There's no longer a performance penalty in booting a generic kernel. You may have been thinking of a performance hit in older kernels when booting an SMP kernel on a uniprocessor system, but that's long since been fixed.
There's no "choose between different HALs". The kernel does what the HAL would do in Windows, and in distributions like Ubuntu, the same generic 32-bit or 64-bit kernel will work on any 32-bit or 64-bit system, regardless of the number of CPUs or amount of memory over 2GB.
There's no "significant initial install bloat". On Ubuntu 9.04, for example, the entire generic kernel and its modules are around 90MB in total. That includes drivers for everything from joysticks to iSCSI to disk encryption.
There's no "search through drivers" at boot time. The kernel simply ships with a map of device ids (for PCI, ISAPNP, 1394, USB and whatnot other buses) that's used to load the correct driver. The map lookup and loading is almost instantaneous. Most of the driver-related boot delay is in waiting for the hardware to initialize and respond.
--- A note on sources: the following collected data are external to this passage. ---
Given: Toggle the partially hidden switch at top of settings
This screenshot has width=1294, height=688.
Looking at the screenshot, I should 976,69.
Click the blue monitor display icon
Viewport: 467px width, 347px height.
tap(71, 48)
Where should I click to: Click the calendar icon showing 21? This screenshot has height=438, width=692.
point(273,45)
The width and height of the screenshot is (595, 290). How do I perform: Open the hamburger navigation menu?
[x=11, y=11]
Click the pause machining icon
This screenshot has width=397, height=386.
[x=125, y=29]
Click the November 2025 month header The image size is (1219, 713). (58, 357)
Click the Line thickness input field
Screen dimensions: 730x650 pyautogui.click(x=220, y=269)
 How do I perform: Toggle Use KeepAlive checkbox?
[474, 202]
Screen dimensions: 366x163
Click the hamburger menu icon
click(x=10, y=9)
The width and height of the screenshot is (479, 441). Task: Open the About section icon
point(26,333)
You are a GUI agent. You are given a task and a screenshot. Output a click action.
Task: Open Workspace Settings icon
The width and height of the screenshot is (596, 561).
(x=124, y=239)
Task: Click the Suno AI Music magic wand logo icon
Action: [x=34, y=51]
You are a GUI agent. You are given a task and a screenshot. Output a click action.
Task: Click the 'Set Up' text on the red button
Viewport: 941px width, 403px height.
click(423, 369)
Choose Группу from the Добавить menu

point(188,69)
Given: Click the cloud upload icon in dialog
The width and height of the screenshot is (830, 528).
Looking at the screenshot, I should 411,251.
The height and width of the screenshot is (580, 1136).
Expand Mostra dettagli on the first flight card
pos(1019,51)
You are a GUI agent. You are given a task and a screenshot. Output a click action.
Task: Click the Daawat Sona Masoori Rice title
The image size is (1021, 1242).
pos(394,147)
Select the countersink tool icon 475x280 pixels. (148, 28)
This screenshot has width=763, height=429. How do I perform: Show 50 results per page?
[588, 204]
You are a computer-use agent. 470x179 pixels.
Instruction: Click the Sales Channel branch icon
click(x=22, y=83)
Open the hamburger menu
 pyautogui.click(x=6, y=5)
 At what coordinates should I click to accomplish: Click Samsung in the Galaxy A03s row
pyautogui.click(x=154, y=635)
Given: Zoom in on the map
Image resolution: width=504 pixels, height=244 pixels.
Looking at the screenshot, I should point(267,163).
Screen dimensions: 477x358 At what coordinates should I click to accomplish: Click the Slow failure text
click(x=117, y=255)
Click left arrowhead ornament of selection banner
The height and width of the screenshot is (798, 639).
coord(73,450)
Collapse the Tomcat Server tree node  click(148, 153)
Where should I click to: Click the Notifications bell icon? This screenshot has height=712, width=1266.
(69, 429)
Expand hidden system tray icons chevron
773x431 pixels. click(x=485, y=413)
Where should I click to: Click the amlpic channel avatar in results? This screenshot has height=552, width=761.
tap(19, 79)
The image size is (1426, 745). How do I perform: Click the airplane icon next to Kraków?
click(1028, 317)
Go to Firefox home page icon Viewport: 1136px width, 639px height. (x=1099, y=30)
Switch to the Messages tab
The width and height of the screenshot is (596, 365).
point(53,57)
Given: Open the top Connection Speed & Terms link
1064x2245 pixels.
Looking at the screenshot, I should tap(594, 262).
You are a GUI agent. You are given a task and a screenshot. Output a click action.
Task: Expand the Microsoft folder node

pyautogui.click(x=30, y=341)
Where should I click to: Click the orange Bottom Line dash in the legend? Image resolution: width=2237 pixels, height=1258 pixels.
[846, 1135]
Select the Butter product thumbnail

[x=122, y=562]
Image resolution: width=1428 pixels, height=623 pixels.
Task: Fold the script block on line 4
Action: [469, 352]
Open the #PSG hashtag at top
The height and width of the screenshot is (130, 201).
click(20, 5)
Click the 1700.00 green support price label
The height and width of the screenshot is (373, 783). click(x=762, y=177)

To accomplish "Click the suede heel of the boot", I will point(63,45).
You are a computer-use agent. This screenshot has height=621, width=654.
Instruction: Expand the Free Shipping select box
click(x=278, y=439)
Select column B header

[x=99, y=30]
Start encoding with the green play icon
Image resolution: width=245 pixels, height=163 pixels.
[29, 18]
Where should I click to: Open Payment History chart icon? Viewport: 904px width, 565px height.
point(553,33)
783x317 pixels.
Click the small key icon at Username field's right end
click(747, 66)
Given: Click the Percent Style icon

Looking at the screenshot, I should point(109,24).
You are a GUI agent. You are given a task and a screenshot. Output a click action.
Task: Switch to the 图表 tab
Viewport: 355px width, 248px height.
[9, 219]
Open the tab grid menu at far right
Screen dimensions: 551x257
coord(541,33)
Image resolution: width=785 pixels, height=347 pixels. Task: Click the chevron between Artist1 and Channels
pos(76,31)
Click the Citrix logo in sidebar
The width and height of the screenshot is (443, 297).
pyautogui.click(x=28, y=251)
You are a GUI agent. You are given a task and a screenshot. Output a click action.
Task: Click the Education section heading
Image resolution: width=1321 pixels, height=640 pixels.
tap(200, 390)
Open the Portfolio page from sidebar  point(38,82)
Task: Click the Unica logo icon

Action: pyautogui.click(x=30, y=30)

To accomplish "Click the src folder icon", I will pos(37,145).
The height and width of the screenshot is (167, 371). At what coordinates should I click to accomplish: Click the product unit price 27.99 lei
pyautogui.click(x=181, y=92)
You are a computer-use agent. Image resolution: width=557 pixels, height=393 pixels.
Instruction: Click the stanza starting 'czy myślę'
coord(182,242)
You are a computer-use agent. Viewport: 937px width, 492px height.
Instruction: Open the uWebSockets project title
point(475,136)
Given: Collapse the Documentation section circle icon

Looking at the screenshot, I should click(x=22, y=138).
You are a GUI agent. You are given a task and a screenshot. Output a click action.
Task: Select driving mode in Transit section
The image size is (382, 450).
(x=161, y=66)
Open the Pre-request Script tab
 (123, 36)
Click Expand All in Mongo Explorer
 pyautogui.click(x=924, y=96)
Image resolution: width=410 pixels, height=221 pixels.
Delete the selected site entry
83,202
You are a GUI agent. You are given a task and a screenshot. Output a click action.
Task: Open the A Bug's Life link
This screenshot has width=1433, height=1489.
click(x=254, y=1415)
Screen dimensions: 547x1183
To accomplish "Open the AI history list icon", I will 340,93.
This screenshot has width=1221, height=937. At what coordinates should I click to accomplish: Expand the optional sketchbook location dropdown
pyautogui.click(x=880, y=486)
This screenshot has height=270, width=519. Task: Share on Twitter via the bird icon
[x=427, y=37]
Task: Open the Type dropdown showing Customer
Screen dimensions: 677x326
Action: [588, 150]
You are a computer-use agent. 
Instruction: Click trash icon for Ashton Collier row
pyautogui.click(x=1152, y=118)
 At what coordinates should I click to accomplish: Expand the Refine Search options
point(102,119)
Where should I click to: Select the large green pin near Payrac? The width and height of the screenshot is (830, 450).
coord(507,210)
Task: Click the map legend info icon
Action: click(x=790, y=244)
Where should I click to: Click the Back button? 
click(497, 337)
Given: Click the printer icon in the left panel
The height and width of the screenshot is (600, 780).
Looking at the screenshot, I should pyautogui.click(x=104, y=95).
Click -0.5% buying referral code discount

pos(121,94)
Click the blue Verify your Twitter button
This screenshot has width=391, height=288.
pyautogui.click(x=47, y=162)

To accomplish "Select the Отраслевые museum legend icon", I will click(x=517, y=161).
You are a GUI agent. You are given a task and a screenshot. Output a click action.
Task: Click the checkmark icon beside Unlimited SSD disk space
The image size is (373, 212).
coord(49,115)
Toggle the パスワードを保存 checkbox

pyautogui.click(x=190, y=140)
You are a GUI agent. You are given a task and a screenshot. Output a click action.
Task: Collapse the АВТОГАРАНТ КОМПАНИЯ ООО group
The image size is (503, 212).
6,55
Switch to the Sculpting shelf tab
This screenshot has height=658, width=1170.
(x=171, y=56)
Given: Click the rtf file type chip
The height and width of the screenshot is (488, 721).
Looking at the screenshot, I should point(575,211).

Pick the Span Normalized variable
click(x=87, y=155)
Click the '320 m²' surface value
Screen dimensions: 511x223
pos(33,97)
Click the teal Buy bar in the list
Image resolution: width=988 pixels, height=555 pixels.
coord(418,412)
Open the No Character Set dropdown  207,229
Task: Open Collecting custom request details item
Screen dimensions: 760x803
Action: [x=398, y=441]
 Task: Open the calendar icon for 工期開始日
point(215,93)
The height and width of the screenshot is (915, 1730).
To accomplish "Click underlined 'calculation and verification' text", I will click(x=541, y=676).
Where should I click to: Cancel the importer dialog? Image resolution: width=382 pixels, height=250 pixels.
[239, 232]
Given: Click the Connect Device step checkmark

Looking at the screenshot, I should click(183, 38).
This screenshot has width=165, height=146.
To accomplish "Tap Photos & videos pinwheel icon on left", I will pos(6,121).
There's also no need for anything like sysprep. Linux distributions like Ubuntu or Debian don't keep an SID or require any sort of state reset to prepare for image shipment. This can really simplify image rollout.
I'm also not sure what you mean by "throw out optimizing beyond a certain point". There's nothing particularly difficult about shipping a specialized image with only a certain set of applications. It just doesn't make sense to specialize for minor differences in hardware. Removing, say, Bluetooth support for a system with no Bluetooth hardware will not measurably speed up the boot process, or make it consume less memory. Disk space consumption on the system image is also typically dominated by application software.
(Most of the above also applies to Mac OS X, by the way.)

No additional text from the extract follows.